I explained to him my theory of what had happened between Paul Nadler and Jeremiah. I expected him to dismiss it out of hand as impossible. He didn’t.
“I remember the old man,” he replied when I was done. “I couldn’t have told you his name was Paul Nadler, but I remember the body by the river. He had a peaceful look about him.”
“Yes, he did.”
“And you’re convinced that Jeremiah went off with this man?”
“I am. I can’t make all the details fit yet, but I believe that’s what happened.”
Reed knitted his hands on top of his bald head. “Yesterday, I said the boy seemed to be having fun out at the resort, not that he was some kind of prisoner. That’s consistent with your theory.”
“It is.”
“Did you check with the police in Stanton about Nadler’s background?”
“I did. He had no criminal record. Nadler’s grandson, Lucas, says his grandfather was never abusive. There’s no reason to think he planned to harm Jeremiah. Frankly, I don’t think this was a kidnapping at all. I think it was completely innocent.”
“Did you get a DNA sample from the grandson?”
“I did. I told him we’d need to run familial comparison on any DNA samples found at the resort.”
“And what do you know about the grandson?”
“He’s a local ve
terinarian. Solid guy.”
“Are you sure?”
I felt an urge to defend Lucas. “Yes, I’m sure.”
“His grandfather was missing, and the two of them had history at that resort. It’s at least possible that he went out there looking for him, Shelby. I can tell you like him, but we have to cover all the bases.”
“I know we do. And I already checked. Lucas was with a friend of mine, Jeannie Samper, most of that Friday and Saturday. They were searching for his grandfather. Plus, I saw him myself late Saturday night at the raptor center in Stanton. He wasn’t involved.”
“Well, that leaves us with several mysteries,” Reed said.
“I know. If this was an innocent accident, I can’t understand why we never found Jeremiah.
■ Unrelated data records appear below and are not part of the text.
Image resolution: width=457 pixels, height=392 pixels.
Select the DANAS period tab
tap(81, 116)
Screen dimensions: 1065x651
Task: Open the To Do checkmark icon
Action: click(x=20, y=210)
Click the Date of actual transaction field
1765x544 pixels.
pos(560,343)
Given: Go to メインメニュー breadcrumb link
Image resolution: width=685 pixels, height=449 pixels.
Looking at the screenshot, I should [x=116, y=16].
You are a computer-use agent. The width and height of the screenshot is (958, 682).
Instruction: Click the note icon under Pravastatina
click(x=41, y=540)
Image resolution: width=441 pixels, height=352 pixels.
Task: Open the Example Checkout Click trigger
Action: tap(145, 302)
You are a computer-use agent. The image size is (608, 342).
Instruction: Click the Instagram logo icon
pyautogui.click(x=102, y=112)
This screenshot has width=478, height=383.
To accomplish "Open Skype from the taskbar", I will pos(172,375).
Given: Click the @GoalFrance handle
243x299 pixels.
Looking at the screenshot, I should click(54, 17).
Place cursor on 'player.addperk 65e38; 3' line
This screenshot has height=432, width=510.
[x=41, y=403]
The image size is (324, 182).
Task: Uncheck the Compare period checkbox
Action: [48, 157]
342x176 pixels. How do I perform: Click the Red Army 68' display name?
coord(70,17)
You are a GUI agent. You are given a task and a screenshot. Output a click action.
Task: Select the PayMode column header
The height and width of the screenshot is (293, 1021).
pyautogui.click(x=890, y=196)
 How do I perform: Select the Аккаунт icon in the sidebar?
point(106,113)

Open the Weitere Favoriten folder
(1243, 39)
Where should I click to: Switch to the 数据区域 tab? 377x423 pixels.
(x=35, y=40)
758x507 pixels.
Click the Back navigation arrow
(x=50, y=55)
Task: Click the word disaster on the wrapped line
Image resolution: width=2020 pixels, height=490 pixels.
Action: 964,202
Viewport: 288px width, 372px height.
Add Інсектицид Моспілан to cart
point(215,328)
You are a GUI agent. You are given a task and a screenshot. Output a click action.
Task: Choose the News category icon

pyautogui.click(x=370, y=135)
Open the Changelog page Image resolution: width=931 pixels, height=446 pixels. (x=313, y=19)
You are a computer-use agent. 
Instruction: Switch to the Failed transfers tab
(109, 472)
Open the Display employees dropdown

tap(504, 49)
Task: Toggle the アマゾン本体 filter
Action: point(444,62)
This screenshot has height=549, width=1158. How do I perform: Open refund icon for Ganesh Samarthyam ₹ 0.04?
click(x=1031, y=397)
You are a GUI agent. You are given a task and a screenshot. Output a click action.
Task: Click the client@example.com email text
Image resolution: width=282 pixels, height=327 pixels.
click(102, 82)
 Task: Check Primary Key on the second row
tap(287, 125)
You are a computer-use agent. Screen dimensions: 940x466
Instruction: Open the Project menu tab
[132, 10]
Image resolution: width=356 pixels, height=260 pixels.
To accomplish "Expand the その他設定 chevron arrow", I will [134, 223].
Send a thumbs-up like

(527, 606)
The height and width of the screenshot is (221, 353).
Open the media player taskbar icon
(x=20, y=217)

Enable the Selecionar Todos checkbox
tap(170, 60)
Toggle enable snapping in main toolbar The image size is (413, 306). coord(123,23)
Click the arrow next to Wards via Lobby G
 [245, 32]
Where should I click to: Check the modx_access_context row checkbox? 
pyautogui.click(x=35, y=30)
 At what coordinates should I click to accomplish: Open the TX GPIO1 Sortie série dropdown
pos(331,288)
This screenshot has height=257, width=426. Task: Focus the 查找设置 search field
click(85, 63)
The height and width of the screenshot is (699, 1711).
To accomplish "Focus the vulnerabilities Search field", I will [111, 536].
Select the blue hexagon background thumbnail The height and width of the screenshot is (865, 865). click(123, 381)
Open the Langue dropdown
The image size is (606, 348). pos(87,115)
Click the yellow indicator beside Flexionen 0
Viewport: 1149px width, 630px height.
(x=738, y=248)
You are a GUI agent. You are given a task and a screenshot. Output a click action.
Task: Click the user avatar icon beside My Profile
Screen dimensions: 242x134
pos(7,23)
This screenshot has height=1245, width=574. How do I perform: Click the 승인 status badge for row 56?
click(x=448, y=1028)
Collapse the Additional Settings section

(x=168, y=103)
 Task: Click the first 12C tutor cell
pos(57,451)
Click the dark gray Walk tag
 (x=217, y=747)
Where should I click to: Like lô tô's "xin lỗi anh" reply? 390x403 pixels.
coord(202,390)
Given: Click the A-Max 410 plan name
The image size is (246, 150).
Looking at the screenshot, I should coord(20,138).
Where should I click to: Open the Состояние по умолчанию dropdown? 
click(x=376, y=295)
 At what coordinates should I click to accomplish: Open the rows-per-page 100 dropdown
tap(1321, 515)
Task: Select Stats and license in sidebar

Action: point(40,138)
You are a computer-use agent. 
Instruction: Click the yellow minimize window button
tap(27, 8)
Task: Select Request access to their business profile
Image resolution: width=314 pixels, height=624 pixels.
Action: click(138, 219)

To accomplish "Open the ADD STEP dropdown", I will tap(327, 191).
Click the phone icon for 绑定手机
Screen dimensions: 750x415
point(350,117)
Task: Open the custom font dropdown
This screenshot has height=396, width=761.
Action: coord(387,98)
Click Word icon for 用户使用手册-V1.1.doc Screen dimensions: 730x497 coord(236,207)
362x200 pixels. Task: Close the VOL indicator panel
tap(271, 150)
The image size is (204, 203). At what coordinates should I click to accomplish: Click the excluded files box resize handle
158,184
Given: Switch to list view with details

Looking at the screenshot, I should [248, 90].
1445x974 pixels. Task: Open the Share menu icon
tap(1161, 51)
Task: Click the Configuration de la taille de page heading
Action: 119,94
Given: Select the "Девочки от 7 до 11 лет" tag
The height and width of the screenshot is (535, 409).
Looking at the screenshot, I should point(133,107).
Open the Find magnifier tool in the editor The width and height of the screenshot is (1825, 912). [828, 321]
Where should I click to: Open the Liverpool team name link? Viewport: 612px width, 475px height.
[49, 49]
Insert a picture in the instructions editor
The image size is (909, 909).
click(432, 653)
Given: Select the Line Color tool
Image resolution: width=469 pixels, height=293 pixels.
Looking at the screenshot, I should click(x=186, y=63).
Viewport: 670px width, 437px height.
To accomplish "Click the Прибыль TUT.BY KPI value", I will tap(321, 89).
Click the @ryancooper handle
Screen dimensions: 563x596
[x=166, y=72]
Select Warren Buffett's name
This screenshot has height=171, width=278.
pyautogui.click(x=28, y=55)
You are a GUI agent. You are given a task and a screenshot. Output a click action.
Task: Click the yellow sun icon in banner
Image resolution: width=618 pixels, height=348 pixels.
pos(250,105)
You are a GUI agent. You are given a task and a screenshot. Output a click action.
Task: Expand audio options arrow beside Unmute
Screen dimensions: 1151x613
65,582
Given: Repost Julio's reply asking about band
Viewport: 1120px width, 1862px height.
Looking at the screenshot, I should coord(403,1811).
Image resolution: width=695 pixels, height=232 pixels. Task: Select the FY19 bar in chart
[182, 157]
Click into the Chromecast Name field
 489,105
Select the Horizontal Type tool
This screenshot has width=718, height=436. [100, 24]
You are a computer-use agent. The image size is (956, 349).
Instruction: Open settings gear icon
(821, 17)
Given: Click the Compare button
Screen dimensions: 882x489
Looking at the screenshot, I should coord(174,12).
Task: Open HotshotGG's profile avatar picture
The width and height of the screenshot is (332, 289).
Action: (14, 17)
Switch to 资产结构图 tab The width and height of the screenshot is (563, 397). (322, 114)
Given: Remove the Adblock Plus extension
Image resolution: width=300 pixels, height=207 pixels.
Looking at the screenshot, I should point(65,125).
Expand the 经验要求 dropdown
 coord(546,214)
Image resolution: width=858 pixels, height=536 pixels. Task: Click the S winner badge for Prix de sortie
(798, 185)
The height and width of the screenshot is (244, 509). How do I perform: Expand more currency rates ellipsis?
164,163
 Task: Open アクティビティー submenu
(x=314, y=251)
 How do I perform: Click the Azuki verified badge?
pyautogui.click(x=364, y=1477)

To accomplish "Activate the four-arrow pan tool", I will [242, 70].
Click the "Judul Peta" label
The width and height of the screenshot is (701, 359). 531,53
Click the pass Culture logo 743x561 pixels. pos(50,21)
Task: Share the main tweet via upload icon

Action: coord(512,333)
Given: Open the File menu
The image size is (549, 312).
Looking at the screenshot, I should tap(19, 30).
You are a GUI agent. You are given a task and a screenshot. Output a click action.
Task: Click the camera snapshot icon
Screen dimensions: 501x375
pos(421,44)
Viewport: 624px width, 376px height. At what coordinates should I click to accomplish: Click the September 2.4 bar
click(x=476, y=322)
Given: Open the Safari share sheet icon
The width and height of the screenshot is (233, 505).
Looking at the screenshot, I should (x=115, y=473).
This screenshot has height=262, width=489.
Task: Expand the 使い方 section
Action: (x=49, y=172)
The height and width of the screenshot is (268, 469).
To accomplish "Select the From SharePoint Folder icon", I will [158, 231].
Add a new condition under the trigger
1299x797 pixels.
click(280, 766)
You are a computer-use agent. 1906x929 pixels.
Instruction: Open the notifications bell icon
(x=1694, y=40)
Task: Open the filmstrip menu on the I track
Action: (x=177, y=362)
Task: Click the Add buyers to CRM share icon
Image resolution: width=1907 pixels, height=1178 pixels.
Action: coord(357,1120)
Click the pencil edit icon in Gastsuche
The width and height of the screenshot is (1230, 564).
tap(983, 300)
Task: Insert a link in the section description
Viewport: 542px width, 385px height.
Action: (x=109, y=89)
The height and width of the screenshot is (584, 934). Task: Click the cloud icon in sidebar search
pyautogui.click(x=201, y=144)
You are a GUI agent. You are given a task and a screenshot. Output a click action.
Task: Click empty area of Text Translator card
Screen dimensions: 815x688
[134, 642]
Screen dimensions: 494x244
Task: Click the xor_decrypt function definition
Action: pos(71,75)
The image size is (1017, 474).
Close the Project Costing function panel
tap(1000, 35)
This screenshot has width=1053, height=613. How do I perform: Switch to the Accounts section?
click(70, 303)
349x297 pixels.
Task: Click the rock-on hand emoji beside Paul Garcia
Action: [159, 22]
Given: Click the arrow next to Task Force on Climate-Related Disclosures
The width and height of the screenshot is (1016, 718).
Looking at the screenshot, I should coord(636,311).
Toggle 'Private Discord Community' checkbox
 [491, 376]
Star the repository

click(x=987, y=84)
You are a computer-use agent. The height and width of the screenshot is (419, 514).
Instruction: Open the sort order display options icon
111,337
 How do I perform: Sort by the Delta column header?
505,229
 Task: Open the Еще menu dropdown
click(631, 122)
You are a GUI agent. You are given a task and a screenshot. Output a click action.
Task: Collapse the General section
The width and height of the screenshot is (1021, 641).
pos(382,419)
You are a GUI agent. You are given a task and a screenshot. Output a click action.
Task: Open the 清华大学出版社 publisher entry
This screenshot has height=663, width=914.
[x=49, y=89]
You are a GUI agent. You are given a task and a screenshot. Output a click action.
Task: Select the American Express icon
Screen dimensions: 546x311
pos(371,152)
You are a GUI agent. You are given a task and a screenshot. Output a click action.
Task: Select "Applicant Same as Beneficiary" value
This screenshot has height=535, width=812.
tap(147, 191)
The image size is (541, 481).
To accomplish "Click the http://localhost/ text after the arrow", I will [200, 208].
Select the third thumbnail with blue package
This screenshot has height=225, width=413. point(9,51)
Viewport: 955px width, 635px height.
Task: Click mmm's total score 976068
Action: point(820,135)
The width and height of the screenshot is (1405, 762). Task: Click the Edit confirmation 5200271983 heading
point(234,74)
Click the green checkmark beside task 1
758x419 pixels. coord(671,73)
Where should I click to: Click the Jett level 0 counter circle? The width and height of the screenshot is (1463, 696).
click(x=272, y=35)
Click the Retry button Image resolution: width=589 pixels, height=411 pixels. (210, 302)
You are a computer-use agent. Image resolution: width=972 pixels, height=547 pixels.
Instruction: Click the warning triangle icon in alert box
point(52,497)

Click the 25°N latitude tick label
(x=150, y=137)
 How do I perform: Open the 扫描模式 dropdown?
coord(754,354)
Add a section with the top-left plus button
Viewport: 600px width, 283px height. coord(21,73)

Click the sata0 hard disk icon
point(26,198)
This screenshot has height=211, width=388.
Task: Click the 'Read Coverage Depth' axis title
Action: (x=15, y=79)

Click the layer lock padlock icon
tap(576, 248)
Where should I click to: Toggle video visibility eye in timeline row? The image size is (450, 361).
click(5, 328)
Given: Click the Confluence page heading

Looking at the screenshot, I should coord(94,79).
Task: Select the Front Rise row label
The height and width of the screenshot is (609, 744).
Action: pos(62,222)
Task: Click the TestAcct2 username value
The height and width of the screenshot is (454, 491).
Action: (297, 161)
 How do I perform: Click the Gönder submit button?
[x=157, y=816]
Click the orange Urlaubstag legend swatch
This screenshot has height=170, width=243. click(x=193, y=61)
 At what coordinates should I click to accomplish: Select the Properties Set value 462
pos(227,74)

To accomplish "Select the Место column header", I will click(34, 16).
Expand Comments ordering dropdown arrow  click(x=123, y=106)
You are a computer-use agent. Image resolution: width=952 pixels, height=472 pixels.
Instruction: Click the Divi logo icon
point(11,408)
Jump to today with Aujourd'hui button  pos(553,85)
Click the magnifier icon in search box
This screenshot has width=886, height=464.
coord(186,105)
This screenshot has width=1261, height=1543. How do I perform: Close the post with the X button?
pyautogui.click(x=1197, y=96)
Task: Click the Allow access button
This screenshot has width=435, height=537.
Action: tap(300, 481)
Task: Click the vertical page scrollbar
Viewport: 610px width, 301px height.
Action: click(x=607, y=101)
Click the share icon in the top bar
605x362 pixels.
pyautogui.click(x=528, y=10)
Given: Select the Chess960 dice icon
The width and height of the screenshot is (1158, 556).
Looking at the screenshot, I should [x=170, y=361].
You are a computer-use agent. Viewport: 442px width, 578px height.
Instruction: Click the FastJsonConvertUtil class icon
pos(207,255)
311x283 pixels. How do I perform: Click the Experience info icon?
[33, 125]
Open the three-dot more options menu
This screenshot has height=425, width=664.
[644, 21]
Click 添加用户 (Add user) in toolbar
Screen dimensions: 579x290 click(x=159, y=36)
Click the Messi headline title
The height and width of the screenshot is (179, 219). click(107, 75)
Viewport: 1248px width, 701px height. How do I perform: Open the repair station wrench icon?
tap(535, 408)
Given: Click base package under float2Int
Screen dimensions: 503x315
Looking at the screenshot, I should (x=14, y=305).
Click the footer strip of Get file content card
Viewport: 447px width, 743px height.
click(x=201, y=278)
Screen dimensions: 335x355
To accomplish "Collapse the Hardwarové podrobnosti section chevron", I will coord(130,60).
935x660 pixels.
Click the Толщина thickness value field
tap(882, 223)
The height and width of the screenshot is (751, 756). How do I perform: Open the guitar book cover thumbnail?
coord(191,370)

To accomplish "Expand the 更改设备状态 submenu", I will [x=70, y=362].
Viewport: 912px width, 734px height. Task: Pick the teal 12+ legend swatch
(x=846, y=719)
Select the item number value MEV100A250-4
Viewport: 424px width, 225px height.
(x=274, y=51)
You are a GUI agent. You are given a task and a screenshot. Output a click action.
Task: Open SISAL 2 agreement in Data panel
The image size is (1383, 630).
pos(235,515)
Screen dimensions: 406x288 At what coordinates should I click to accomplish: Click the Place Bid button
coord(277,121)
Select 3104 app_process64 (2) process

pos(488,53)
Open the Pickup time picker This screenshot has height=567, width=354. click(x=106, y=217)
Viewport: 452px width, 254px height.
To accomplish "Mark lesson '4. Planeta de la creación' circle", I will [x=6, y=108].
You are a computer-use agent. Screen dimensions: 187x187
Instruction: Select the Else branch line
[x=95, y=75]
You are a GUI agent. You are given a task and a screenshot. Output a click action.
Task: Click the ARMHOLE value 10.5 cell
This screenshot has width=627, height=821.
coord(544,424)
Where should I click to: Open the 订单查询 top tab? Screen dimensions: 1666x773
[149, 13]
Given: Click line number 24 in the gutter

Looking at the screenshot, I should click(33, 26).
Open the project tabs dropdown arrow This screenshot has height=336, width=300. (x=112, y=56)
This case should have had a happy ending.”
“Unfortunately, the fact that it started out as innocent doesn’t mean it ended up that way. It’s possible that the wrong kind of person found them and took advantage of the situation. After all, we know that a third party got involved at some point. This wasn’t just Paul Nadler and Jeremiah Sloan. Someone else wound up in the middle of it.”
“Because of the F-150.”
“Yes, exactly. The truck was wiped down and abandoned on the other side of the county. There’s no way Paul Nadler did that. Somebody else did.”
“I feel like we’re back at square one.”
“Oh, no, we’re not. Thanks to you, we may well be a lot further along than we were before. However, our suspect pool just got bigger. Any alibis people had for Friday don’t hold up anymore. We’ve looked at this whole case through the lens of Jeremiah’s disappearance on Friday afternoon. But that may no longer be the relevant timeline. If Paul Nadler was the one who took Jeremiah to the resort, then the real question is, what happened between Friday afternoon and the discovery of Nadler’s body by the river in Stanton on Sunday morning?”
I thought about the people we’d considered suspects.
Will and Vince Gruder.
Keith Whalen.
I’d seen all three of them on Friday afternoon when there wasn’t enough time for them to have taken the boy to the resort and made their way back to Everywhere. But Reed was right. Things had changed. We didn’t know where they’d been for the next two days.